It is said that when a butterfly flaps its wings somewhere in South America at this moment, it could well trigger the formation of a hurricane that hits Texas at the same moment. Of course, this is only a beautiful picture thought out by Edward Lorenz to explain chaos theory and to show that everything on this planet is interrelated. On the psychological level C. G. Jung’s collective unconscious points into a similar direction. No knowledge and no memory ever gets lost because it’s stored deep down in the universal human mind. It goes without saying that under ordinary circumstances we can’t access that information (and if we could, we would be overwhelmed by it), but it’s all there and influences us.
Chaos theory and analytical psychology aren’t part of general education. They are too difficult to understand, if anyone at all can really understand them in their full import. For average people like me, the material world gives enough evidence of the sometimes visible and often hidden relations of things. Coincidence is an excellent example for such connections that are beyond our perception. Often, we can’t explain why the pieces of our lives fell into place the way they did because there has been no obvious relation between the events that led to it. Most of us call this pure chance. Others may call it a sign of Providence or kismet, maybe the result of our karma. Whatever: the facts are there. And we had our share in it knowingly or unconsciously doing or omitting something that made the outcome possible.
It can be a bit frightening to realise that all our actions and non-actions have consequences of some kind either now or later. When we can’t see them coming, we don’t have much of a choice really. We can only do what we judge best at the moment and leave the rest to fate. In other cases we know about the consequences or we can at least imagine them. There, too, we are called upon doing what is best. The question is: best for whom? Me? My family? My company? My country?

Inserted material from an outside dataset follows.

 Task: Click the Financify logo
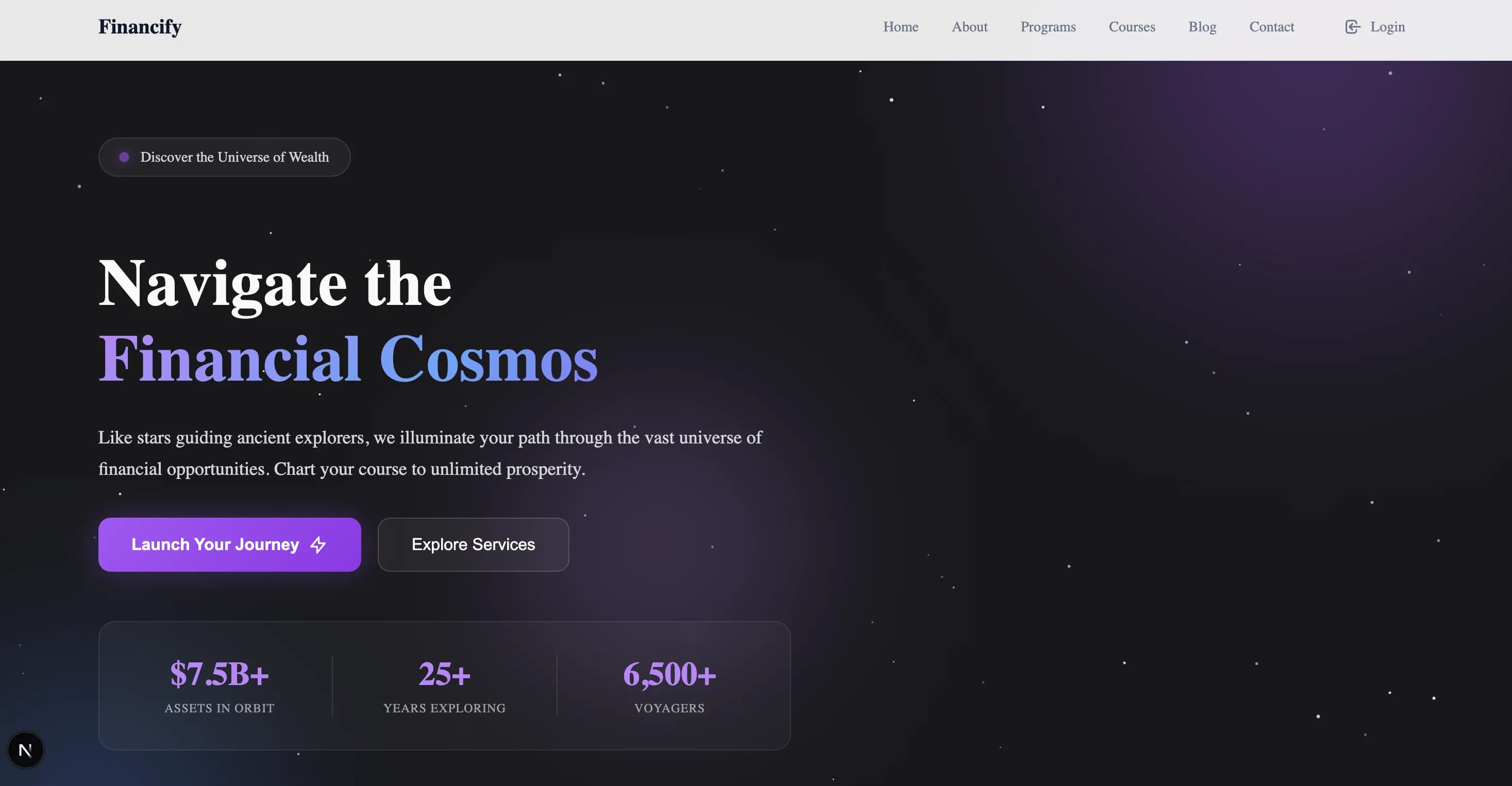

My planet? We have to make choices in every single moment of our lives and live with them for the rest of our days. Each one of our choices changes something, often in a way that we don’t even notice. Something as simple as having a snack can have an impact.
If I eat a banana or sip a cup of tea (or coffee, if you prefer), it influences the life of a farmer elsewhere. My share to the farmer’s income may be less than marginal, but still I added something to it. As a responsible consumer I can control part of the consequences that I cause. I can buy organically grown bananas and tea (coffee) in order to make sure that my European habits won’t harm environment and people in those parts of the world where bananas and tea (coffee) come from. In addition, I can pick fairly traded bananas and tea (coffee) to improve the living conditions of the farmers and their families along with reducing their dependence on big and exploitive companies. Of course, this means that I’ll have to spend more money on bananas and tea, but in Europe most of us are living in abundance and it won’t do us any harm to cut back on quantity.
This is my way of being a butterfly flapping its wings… and trying to start a change for the better instead of disaster.